This story is part 6 of an occasional series on the current progression in Regenerative Medicine. In 1999, I defined regenerative medicine as the collection of interventions that restore to normal function tissues and organs that have been damaged by disease, injured by trauma, or worn by time. I include a full spectrum of chemical, gene, and protein-based medicines, cell-based therapies, and biomechanical interventions that achieve that goal.
A recent paper displays striking progress in Alzheimer’s disease research. A team from Brigham and Women’s Hospital and Harvard Medical School has discovered methods to grow neurons and brain tissue from stem cells that surprisingly, imitate the unique characteristics of donors with Alzheimer’s.
Alzheimer’s is a disease that affects approximately 50 million people worldwide. It is characterized by gradual cognitive decline and is often undetected until late stages of the disease. This has prevented researchers from understanding its root causes as studies are typically limited to just those with advanced cases.
Lagomarsino et al. has discovered that tissues grown from stem cells imitate the distinct characteristics of Alzheimer’s that are found in an individual’s brain. This is a significant study that could provide a new window of research into the molecular causes of Alzheimer’s disease and allow scientists to study how Alzheimer’s progresses differently across individuals.
The study began with some help from two ongoing projects: The Religious Orders Study (ROS) and the Rush Memory and Aging Project (MAP). Both ROS and MAP collect data on the cognitive abilities of volunteers over the course of several years. In combination, the two studies have collected a full spectrum of data on the rate of Alzheimer’s disease progression in different individuals.

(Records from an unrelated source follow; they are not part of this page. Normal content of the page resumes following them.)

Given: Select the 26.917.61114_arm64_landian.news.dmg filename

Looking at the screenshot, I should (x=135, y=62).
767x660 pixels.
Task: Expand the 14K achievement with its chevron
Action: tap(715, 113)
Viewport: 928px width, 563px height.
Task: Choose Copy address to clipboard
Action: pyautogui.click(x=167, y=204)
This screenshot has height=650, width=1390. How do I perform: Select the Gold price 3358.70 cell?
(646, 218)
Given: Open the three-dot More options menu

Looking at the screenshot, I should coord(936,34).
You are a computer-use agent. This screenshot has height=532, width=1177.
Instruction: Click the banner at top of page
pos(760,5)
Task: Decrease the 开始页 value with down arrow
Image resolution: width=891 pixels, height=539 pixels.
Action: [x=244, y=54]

ROS/MAP researchers also stain brain samples to study the physical characteristics of deceased participant brains. Specifically, they look for the abundance of two abnormally folded proteins called amyloid plaques and tau tangles. The current leading theory about the root causes of Alzheimer’s disease is that the expression of these abnormal proteins is what induces cognitive decline in patients.
Lagomarsino et al. specifically chose to study subjects from the ROS/MAP database that spanned the entirety of the Alzheimer’s severity spectrum. Overall, the researchers chose to use data from 53 deceased ROS/MAP participants, 16 of whom had been formally diagnosed with Alzheimer’s.
Researchers then collected cryopreserved pluripotent blood stem cells from each subject. Pluripotent stem cells have the ability to replicate themselves or produce any other cell/tissue in the body. The researchers used these versatile cells to regrow brain cells and tissues from each subject.
Lagomarsino et al. discovered that the stem cell-derived tissues displayed unique characteristics of the participant’s original brains. The stem-cell grown tissues exhibited 110 genes that matched each individual’s original brain tissue. In addition, the lab-grown tissues displayed elevated levels of proteins such as amyloid-beta-40 and amyloid-beta-42 that were strongly correlated with the existence of plaques and tangles in the original brain.
If these results are reproducible and validated, this study is truly remarkable. The idea that we can take simple cells from an individual and grow them into tissue that imitates the brain of someone with Alzheimer’s suggests that Alzheimer’s is not a disease that begins just in the brain or with age but is caused by intrinsic properties of a person’s cells. This may be due to genetics, it may be due to genomic imprinting which occurs during embryonic development, or it may be influenced by some environmental factors. Another implication of this study is that there could be methods to predict the onset of Alzheimer’s from a very early age just by studying a person’s genome or by growing brain tissue from their cells.
This study has real potential to shift our entire understanding of the root causes and molecular basis of Alzheimer’s. As further research is conducted with this technique, we may finally see some progress in unraveling the mysteries of Alzheimer’s disease and perhaps begin to form an understanding of how to identify, prevent, and treat the disease altogether.